"""

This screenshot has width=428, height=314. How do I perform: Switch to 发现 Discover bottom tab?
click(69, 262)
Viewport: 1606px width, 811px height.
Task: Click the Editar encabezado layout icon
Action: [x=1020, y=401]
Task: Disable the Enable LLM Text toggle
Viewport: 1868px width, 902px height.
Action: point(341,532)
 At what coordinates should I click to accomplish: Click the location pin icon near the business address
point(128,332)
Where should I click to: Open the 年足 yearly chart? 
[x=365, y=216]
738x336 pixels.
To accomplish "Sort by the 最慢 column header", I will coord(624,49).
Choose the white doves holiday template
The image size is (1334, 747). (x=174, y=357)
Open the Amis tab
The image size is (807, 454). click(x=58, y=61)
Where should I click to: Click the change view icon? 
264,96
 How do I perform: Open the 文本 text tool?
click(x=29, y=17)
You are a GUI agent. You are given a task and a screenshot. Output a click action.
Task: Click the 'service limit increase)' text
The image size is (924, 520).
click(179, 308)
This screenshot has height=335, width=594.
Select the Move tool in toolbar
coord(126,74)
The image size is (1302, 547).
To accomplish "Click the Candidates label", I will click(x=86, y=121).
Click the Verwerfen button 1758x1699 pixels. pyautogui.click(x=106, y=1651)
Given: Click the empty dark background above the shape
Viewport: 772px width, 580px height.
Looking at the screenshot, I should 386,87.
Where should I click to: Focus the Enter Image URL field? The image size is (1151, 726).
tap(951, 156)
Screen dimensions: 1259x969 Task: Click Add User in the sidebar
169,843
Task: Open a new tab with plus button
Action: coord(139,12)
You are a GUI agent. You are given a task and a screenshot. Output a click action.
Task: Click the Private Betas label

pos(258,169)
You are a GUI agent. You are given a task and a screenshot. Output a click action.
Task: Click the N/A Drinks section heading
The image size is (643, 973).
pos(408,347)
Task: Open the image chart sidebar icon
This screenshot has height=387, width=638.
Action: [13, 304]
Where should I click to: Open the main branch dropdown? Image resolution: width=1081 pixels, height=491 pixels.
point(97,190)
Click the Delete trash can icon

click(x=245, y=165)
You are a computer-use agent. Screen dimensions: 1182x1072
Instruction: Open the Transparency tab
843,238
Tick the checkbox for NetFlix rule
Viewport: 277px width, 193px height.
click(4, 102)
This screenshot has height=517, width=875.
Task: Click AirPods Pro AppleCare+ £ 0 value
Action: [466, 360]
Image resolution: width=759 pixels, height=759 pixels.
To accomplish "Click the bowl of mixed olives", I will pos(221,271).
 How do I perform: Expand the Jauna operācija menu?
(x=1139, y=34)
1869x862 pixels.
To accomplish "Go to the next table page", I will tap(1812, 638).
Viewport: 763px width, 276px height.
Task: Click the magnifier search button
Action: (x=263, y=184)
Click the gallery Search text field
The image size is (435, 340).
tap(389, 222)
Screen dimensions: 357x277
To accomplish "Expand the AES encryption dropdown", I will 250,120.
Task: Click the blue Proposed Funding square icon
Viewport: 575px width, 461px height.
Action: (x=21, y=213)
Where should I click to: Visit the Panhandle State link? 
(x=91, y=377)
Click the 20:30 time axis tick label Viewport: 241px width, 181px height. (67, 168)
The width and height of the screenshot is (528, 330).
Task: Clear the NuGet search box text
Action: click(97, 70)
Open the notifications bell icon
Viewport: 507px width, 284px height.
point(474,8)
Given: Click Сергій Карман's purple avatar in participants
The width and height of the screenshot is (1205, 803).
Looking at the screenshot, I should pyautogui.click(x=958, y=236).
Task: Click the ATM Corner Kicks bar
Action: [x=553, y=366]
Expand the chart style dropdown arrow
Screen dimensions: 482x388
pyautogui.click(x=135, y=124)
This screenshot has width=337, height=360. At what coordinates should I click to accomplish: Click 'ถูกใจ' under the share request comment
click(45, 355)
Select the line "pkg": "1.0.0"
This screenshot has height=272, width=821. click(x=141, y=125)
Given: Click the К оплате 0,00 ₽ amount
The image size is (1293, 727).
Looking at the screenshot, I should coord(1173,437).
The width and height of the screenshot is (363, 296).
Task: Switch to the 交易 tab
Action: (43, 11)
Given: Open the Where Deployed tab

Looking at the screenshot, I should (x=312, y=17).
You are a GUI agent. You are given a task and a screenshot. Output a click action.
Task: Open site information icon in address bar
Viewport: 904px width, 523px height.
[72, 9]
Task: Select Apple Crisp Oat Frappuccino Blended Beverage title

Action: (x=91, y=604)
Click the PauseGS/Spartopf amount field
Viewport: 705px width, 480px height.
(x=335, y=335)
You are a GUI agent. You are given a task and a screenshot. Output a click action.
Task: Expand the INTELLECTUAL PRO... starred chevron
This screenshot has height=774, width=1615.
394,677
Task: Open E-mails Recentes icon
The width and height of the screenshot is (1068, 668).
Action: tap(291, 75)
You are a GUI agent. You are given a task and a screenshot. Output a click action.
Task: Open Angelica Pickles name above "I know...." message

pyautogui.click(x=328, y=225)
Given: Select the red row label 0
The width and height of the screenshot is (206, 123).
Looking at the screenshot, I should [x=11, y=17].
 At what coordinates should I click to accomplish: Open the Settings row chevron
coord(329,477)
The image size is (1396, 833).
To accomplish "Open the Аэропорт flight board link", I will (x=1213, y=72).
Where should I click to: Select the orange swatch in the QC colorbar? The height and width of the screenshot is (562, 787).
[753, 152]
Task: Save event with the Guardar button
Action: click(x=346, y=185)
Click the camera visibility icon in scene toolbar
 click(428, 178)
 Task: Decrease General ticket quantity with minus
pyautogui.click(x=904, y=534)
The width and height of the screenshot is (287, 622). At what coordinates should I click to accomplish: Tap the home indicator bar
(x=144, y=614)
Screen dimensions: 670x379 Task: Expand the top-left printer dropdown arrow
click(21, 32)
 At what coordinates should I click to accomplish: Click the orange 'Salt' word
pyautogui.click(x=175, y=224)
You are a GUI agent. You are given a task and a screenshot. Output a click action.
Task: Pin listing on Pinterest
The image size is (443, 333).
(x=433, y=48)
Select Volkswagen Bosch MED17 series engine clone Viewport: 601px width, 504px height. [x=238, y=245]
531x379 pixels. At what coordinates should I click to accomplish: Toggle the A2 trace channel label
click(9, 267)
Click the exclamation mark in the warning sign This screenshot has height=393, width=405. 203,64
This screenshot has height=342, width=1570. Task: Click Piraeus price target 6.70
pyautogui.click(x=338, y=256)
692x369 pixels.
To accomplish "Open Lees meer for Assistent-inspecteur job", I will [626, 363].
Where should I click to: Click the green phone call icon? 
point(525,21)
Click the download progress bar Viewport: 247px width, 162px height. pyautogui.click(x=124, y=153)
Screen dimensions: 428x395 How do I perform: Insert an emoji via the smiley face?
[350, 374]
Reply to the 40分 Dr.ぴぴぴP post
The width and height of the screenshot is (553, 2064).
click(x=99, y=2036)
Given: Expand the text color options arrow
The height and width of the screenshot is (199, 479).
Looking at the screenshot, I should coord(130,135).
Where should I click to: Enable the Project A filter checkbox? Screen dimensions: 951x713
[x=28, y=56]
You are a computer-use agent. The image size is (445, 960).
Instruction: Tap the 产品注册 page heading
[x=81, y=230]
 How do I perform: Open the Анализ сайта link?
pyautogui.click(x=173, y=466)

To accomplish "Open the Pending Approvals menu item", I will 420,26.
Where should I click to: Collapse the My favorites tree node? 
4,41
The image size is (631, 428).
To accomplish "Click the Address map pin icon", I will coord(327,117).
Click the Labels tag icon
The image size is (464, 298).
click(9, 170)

"""

Activity: Would you please write out the entire listing exactly?

Output for this exercise:
This screenshot has width=428, height=314. How do I perform: Switch to 发现 Discover bottom tab?
click(69, 262)
Viewport: 1606px width, 811px height.
Task: Click the Editar encabezado layout icon
Action: [x=1020, y=401]
Task: Disable the Enable LLM Text toggle
Viewport: 1868px width, 902px height.
Action: point(341,532)
 At what coordinates should I click to accomplish: Click the location pin icon near the business address
point(128,332)
Where should I click to: Open the 年足 yearly chart? 
[x=365, y=216]
738x336 pixels.
To accomplish "Sort by the 最慢 column header", I will coord(624,49).
Choose the white doves holiday template
The image size is (1334, 747). (x=174, y=357)
Open the Amis tab
The image size is (807, 454). click(x=58, y=61)
Where should I click to: Click the change view icon? 
264,96
 How do I perform: Open the 文本 text tool?
click(x=29, y=17)
You are a GUI agent. You are given a task and a screenshot. Output a click action.
Task: Click the 'service limit increase)' text
The image size is (924, 520).
click(179, 308)
This screenshot has height=335, width=594.
Select the Move tool in toolbar
coord(126,74)
The image size is (1302, 547).
To accomplish "Click the Candidates label", I will click(x=86, y=121).
Click the Verwerfen button 1758x1699 pixels. pyautogui.click(x=106, y=1651)
Given: Click the empty dark background above the shape
Viewport: 772px width, 580px height.
Looking at the screenshot, I should 386,87.
Where should I click to: Focus the Enter Image URL field? The image size is (1151, 726).
tap(951, 156)
Screen dimensions: 1259x969 Task: Click Add User in the sidebar
169,843
Task: Open a new tab with plus button
Action: coord(139,12)
You are a GUI agent. You are given a task and a screenshot. Output a click action.
Task: Click the Private Betas label

pos(258,169)
You are a GUI agent. You are given a task and a screenshot. Output a click action.
Task: Click the N/A Drinks section heading
The image size is (643, 973).
pos(408,347)
Task: Open the image chart sidebar icon
This screenshot has height=387, width=638.
Action: [13, 304]
Where should I click to: Open the main branch dropdown? Image resolution: width=1081 pixels, height=491 pixels.
point(97,190)
Click the Delete trash can icon

click(x=245, y=165)
You are a computer-use agent. Screen dimensions: 1182x1072
Instruction: Open the Transparency tab
843,238
Tick the checkbox for NetFlix rule
Viewport: 277px width, 193px height.
click(4, 102)
This screenshot has height=517, width=875.
Task: Click AirPods Pro AppleCare+ £ 0 value
Action: [466, 360]
Image resolution: width=759 pixels, height=759 pixels.
To accomplish "Click the bowl of mixed olives", I will pos(221,271).
 How do I perform: Expand the Jauna operācija menu?
(x=1139, y=34)
1869x862 pixels.
To accomplish "Go to the next table page", I will tap(1812, 638).
Viewport: 763px width, 276px height.
Task: Click the magnifier search button
Action: (x=263, y=184)
Click the gallery Search text field
The image size is (435, 340).
tap(389, 222)
Screen dimensions: 357x277
To accomplish "Expand the AES encryption dropdown", I will 250,120.
Task: Click the blue Proposed Funding square icon
Viewport: 575px width, 461px height.
Action: (x=21, y=213)
Where should I click to: Visit the Panhandle State link? 
(x=91, y=377)
Click the 20:30 time axis tick label Viewport: 241px width, 181px height. (67, 168)
The width and height of the screenshot is (528, 330).
Task: Clear the NuGet search box text
Action: click(97, 70)
Open the notifications bell icon
Viewport: 507px width, 284px height.
point(474,8)
Given: Click Сергій Карман's purple avatar in participants
The width and height of the screenshot is (1205, 803).
Looking at the screenshot, I should pyautogui.click(x=958, y=236).
Task: Click the ATM Corner Kicks bar
Action: [x=553, y=366]
Expand the chart style dropdown arrow
Screen dimensions: 482x388
pyautogui.click(x=135, y=124)
This screenshot has width=337, height=360. At what coordinates should I click to accomplish: Click 'ถูกใจ' under the share request comment
click(45, 355)
Select the line "pkg": "1.0.0"
This screenshot has height=272, width=821. click(x=141, y=125)
Given: Click the К оплате 0,00 ₽ amount
The image size is (1293, 727).
Looking at the screenshot, I should coord(1173,437).
The width and height of the screenshot is (363, 296).
Task: Switch to the 交易 tab
Action: (43, 11)
Given: Open the Where Deployed tab

Looking at the screenshot, I should (x=312, y=17).
You are a GUI agent. You are given a task and a screenshot. Output a click action.
Task: Open site information icon in address bar
Viewport: 904px width, 523px height.
[72, 9]
Task: Select Apple Crisp Oat Frappuccino Blended Beverage title

Action: (x=91, y=604)
Click the PauseGS/Spartopf amount field
Viewport: 705px width, 480px height.
(x=335, y=335)
You are a GUI agent. You are given a task and a screenshot. Output a click action.
Task: Expand the INTELLECTUAL PRO... starred chevron
This screenshot has height=774, width=1615.
394,677
Task: Open E-mails Recentes icon
The width and height of the screenshot is (1068, 668).
Action: tap(291, 75)
You are a GUI agent. You are given a task and a screenshot. Output a click action.
Task: Open Angelica Pickles name above "I know...." message

pyautogui.click(x=328, y=225)
Given: Select the red row label 0
The width and height of the screenshot is (206, 123).
Looking at the screenshot, I should [x=11, y=17].
 At what coordinates should I click to accomplish: Open the Settings row chevron
coord(329,477)
The image size is (1396, 833).
To accomplish "Open the Аэропорт flight board link", I will (x=1213, y=72).
Where should I click to: Select the orange swatch in the QC colorbar? The height and width of the screenshot is (562, 787).
[753, 152]
Task: Save event with the Guardar button
Action: click(x=346, y=185)
Click the camera visibility icon in scene toolbar
 click(428, 178)
 Task: Decrease General ticket quantity with minus
pyautogui.click(x=904, y=534)
The width and height of the screenshot is (287, 622). At what coordinates should I click to accomplish: Tap the home indicator bar
(x=144, y=614)
Screen dimensions: 670x379 Task: Expand the top-left printer dropdown arrow
click(21, 32)
 At what coordinates should I click to accomplish: Click the orange 'Salt' word
pyautogui.click(x=175, y=224)
You are a GUI agent. You are given a task and a screenshot. Output a click action.
Task: Pin listing on Pinterest
The image size is (443, 333).
(x=433, y=48)
Select Volkswagen Bosch MED17 series engine clone Viewport: 601px width, 504px height. [x=238, y=245]
531x379 pixels. At what coordinates should I click to accomplish: Toggle the A2 trace channel label
click(9, 267)
Click the exclamation mark in the warning sign This screenshot has height=393, width=405. 203,64
This screenshot has height=342, width=1570. Task: Click Piraeus price target 6.70
pyautogui.click(x=338, y=256)
692x369 pixels.
To accomplish "Open Lees meer for Assistent-inspecteur job", I will [626, 363].
Where should I click to: Click the green phone call icon? 
point(525,21)
Click the download progress bar Viewport: 247px width, 162px height. pyautogui.click(x=124, y=153)
Screen dimensions: 428x395 How do I perform: Insert an emoji via the smiley face?
[350, 374]
Reply to the 40分 Dr.ぴぴぴP post
The width and height of the screenshot is (553, 2064).
click(x=99, y=2036)
Given: Expand the text color options arrow
The height and width of the screenshot is (199, 479).
Looking at the screenshot, I should coord(130,135).
Where should I click to: Enable the Project A filter checkbox? Screen dimensions: 951x713
[x=28, y=56]
You are a computer-use agent. The image size is (445, 960).
Instruction: Tap the 产品注册 page heading
[x=81, y=230]
 How do I perform: Open the Анализ сайта link?
pyautogui.click(x=173, y=466)

To accomplish "Open the Pending Approvals menu item", I will 420,26.
Where should I click to: Collapse the My favorites tree node? 
4,41
The image size is (631, 428).
To accomplish "Click the Address map pin icon", I will coord(327,117).
Click the Labels tag icon
The image size is (464, 298).
click(9, 170)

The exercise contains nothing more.